DİN VE HÜKÜM OLARAK KUR'AN TEK KAYNAKTIR ( 13. YAZI )
Din, Allah Resul ortak yapımı değildir. Din adına hükmü Allah, Elçilerine gönderir Elçileri de bu hükümlere uyar ve insanlara aktarırlar.
Bu yeterince kutsal bir vazifedir.
Bu vazife, Allah Resulün'den iki üç asır sonra yalan rivayetlerle iftira edilerek uydurulan sözlerle kıyaslanamaz.
Allah resulüne kadir kıymet verilecekse Vahye odaklanılmalı ve onun Allah'ın Elçisi olduğu bilinmelidir.
O Allah'ın kelamının hayat bulduğu bir şahsiyettir.

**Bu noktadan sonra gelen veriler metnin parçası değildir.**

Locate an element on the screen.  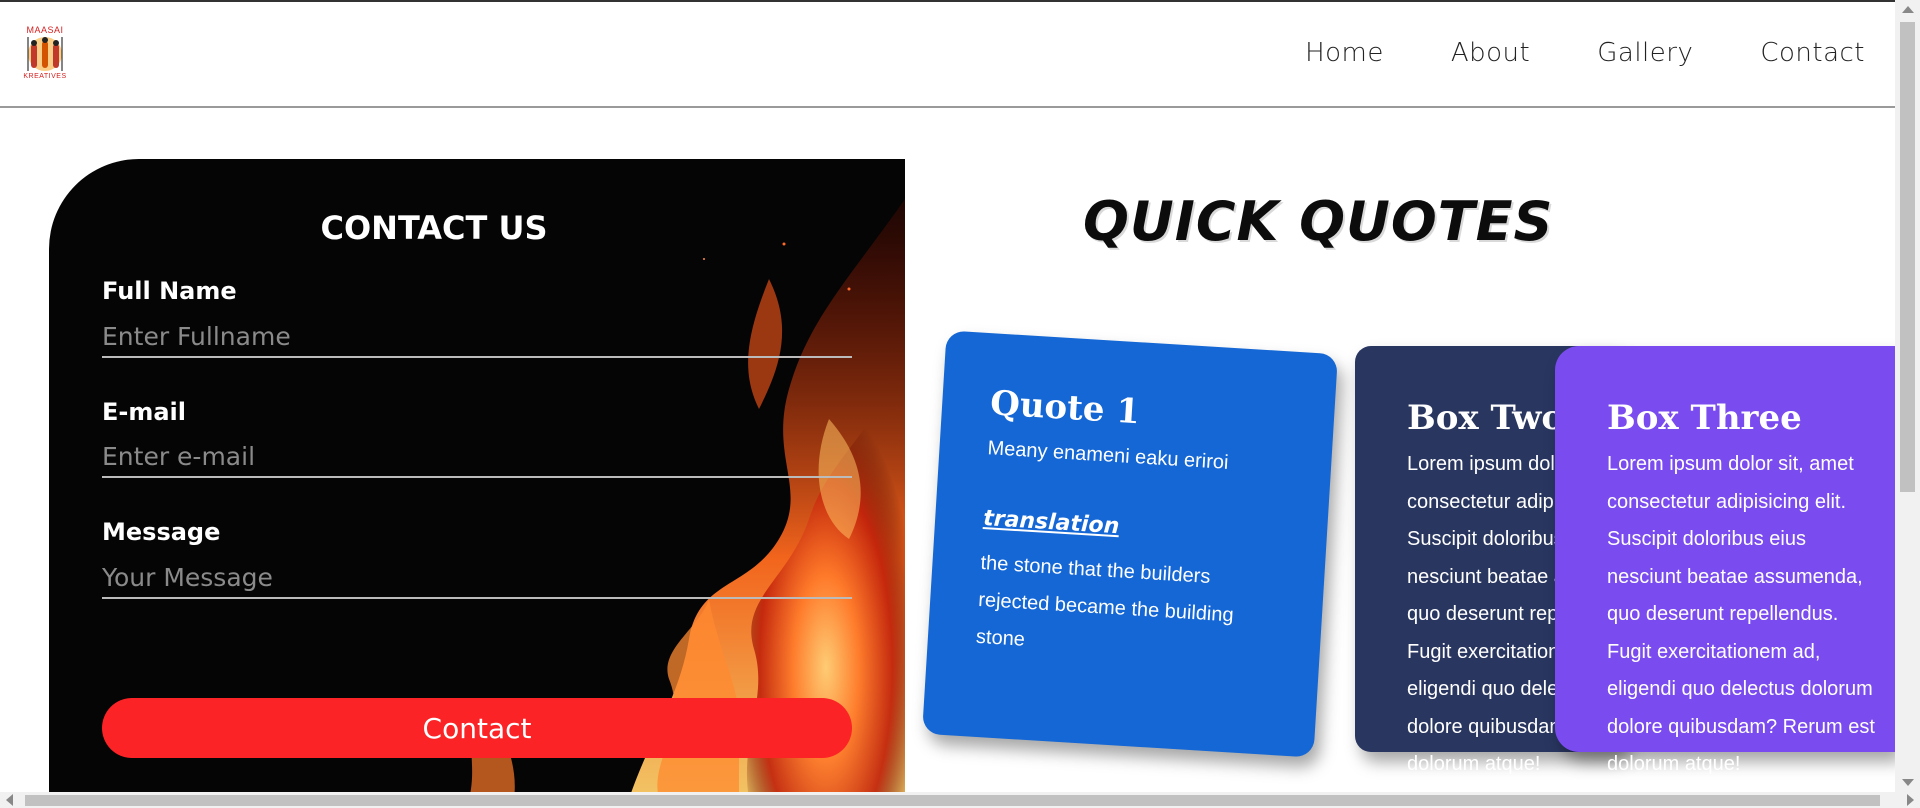
nav-home-link: Home is located at coordinates (1344, 53).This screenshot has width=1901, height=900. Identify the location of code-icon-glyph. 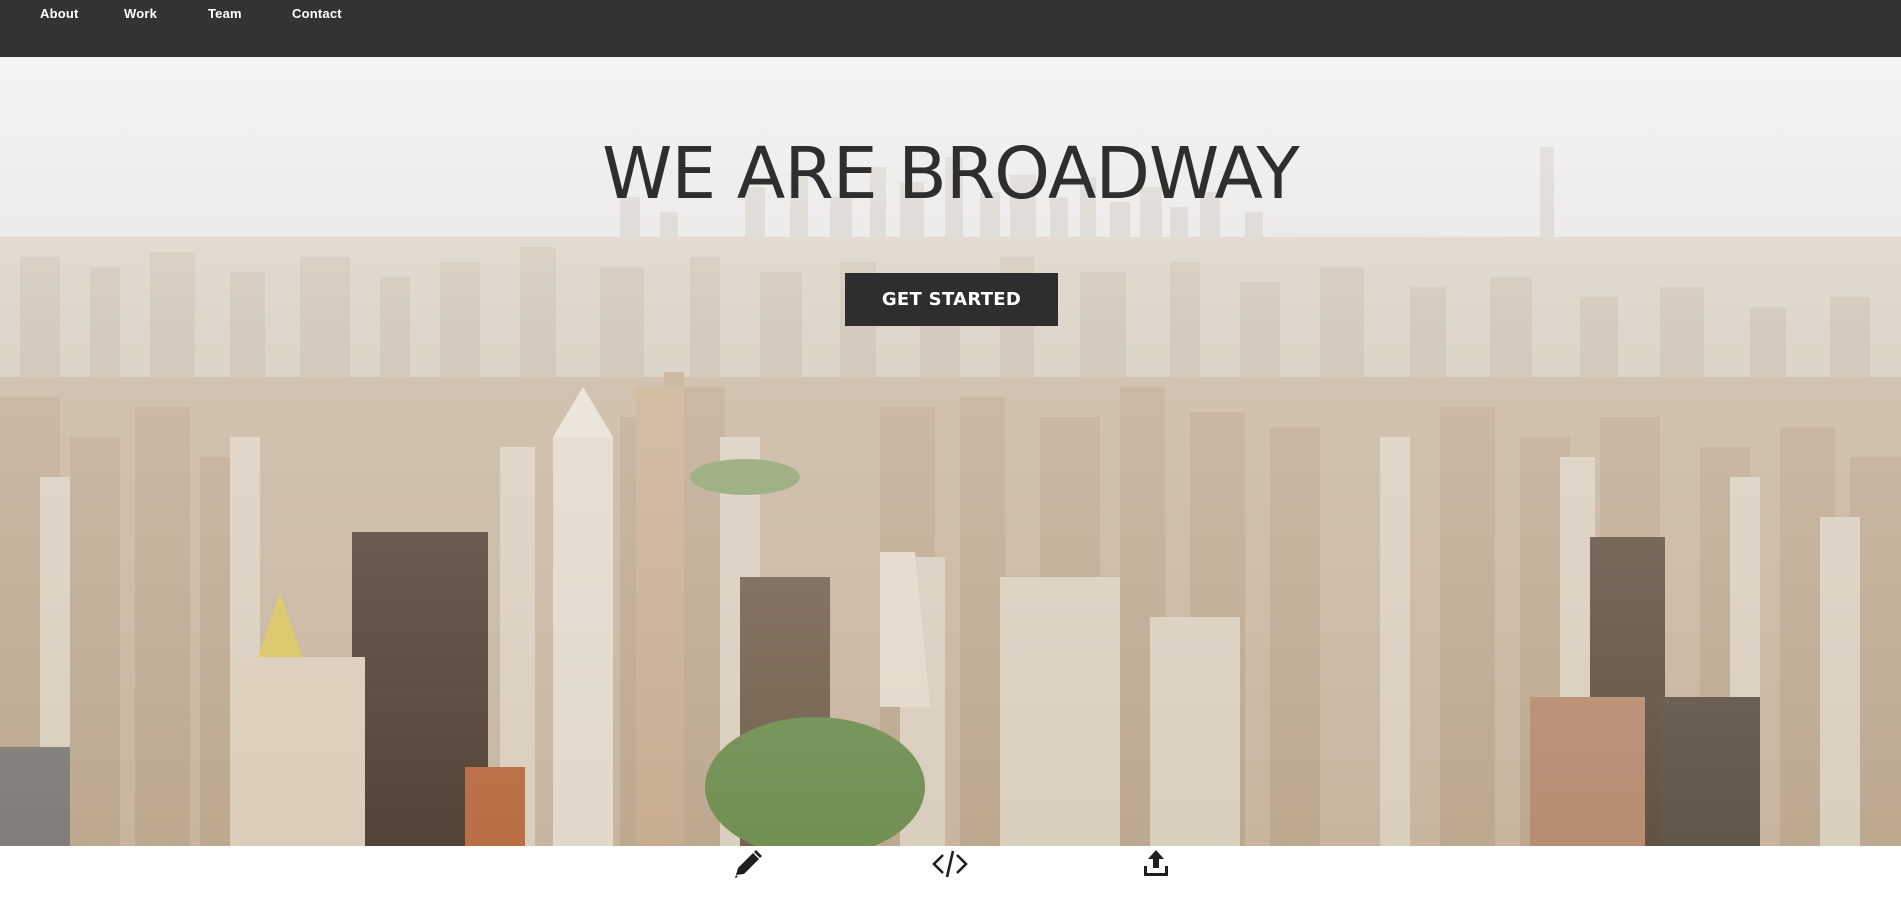
(950, 864).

Bundan büyük şeref ve onur olurmu?
Bu onur ve şeref Buharinin, Müslimin, Nesainin, Ebu Davudun, İbni macenin, Tirmizinin, İmamı maliki'nin yalan ve uydurmalarıyla bir tutulabilir mi?
Bunun dışında Elçilik konumunu aşan yetkilerin Allah Resulü'ne yalan yollarla İsnat edilmesi büyük bir zulüm ve suç olarak müfterilere yeter.
Şayet çoğunluğu temsil eden geleneksel anlayış doğru olsaydı Resulullah'ın ahiretteki şikayeti "Ümmetim bu Kur'an'ı terketti "(Furkan, 30 ) Şeklinde olmaz, "Ümmetim sözlerimi (hadislerimi )terketti "şeklinde olurdu.
Bizim ya da din adına sadece Kur'an'ı kaynak kabul eden muvahhidlerin Allah Resulü'nü önemsiz. görme gibi bir düşünceleri olması mümkün değildir.
Bu muvahhid Müslümanlara çirkin ve alçakça bir iftiradır. Allah Resulü'nü önemsiz görmek, onu takdir etmemek, gereken değeri vermemek mümin olana yakışmaz.
Dolayısıyla, bizim dert ve davamız Allah Resulü'nün üzerinden ortaya atılmış olan uydurmalardan dinimizi kurtarmak ve din adına sadece Kur'ana uymaktır.
Allah'ın muradı budur.
Allah Resulü'ne gösterilecek en büyük saygı ve sevgi, ondan bize miras kalan Allah'ın kitabı olan Kuran'ı takip etmektir.
İşte o zaman gerçek anlamda dini yalnız Allah'a has kılar ve Allah Resulü'nün gerçek yolunu takip etmiş oluruz.